- [Stored data]

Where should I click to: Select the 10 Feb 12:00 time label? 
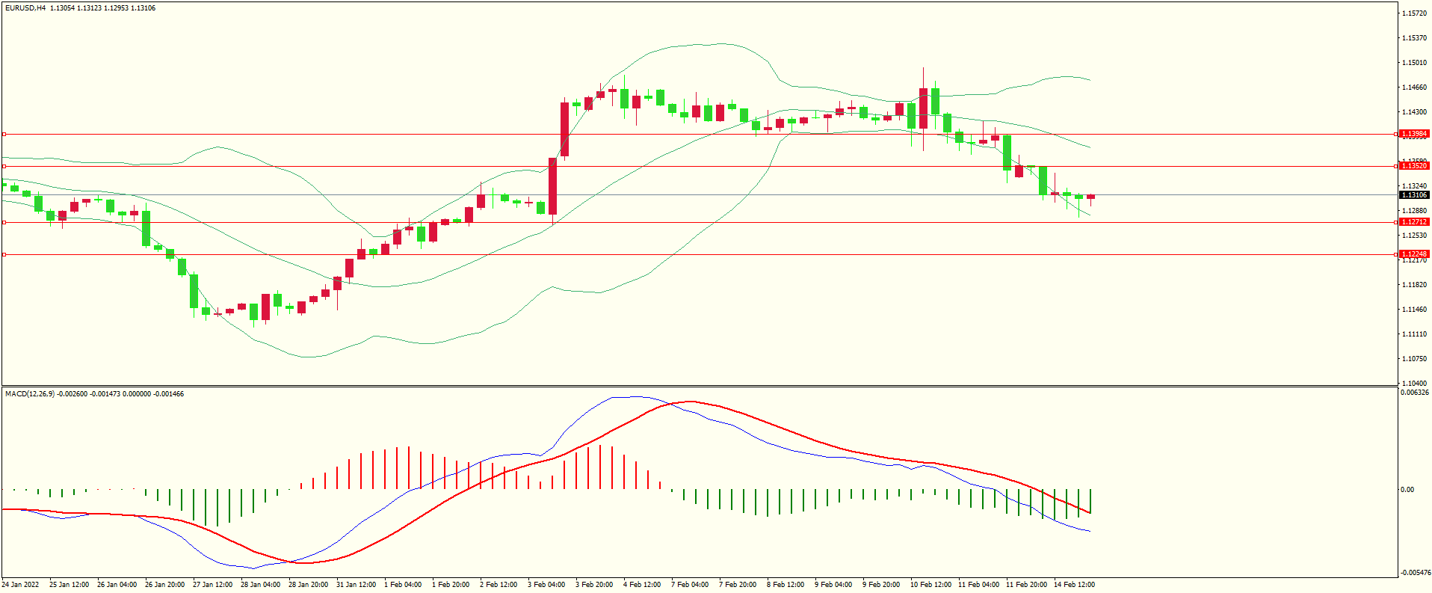(x=931, y=585)
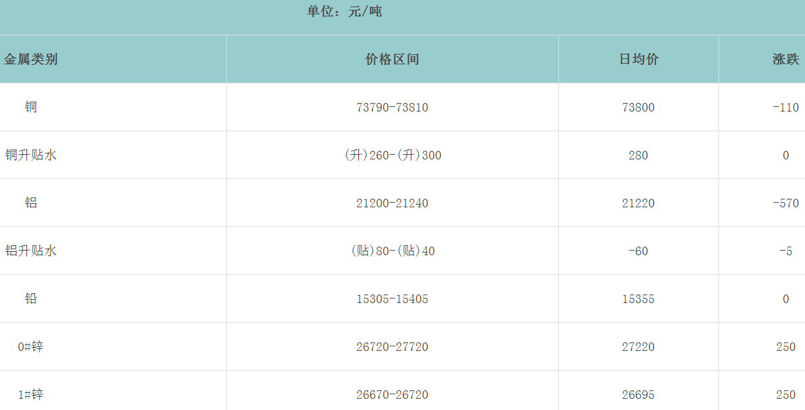The height and width of the screenshot is (410, 805).
Task: Click the 价格区间 column header
Action: tap(392, 60)
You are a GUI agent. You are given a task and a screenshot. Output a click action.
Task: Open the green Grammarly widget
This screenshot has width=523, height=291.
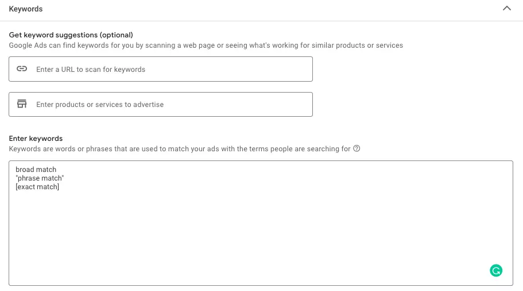coord(496,270)
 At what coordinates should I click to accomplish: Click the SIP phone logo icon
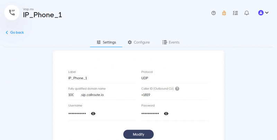pyautogui.click(x=12, y=13)
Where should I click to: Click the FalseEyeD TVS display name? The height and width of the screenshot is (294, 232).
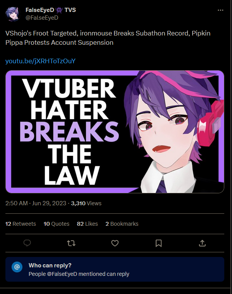(x=51, y=10)
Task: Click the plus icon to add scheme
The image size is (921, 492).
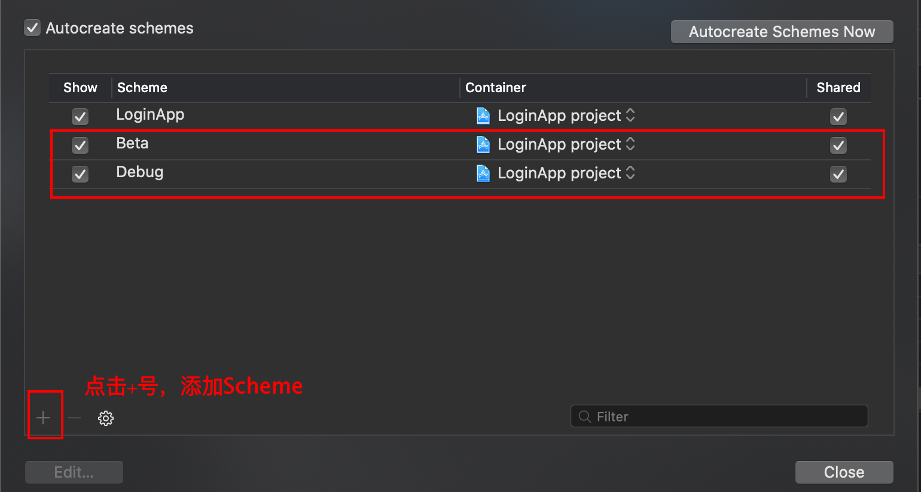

- [Exercise brief]
Extract, character for character, every line from the one that holds "Task: Click the plus icon to add scheme" through the end of the entries above. Include both boundary lines and no pictures.

- [Response box]
Task: Click the plus icon to add scheme
The image size is (921, 492).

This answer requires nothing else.